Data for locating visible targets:
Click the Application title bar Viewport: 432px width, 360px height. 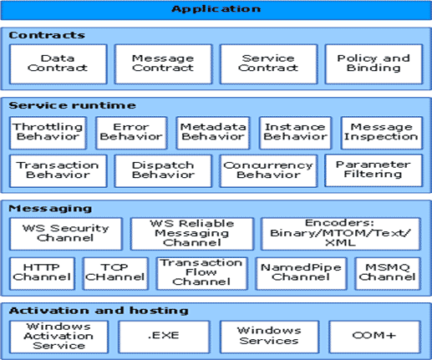[x=216, y=10]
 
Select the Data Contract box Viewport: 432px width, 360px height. [x=58, y=63]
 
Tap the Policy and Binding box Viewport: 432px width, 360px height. [x=374, y=63]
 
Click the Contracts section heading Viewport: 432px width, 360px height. [x=47, y=35]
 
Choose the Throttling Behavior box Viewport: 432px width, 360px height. [x=48, y=133]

## Problem details
Rewrite everything from the line containing "Click the Contracts" down to the end of the items, substituting "Display" for every "Viewport" and leaving the rest unchanged.

## Answer
Click the Contracts section heading Display: 432px width, 360px height. [x=47, y=35]
 
Choose the Throttling Behavior box Display: 432px width, 360px height. [x=48, y=133]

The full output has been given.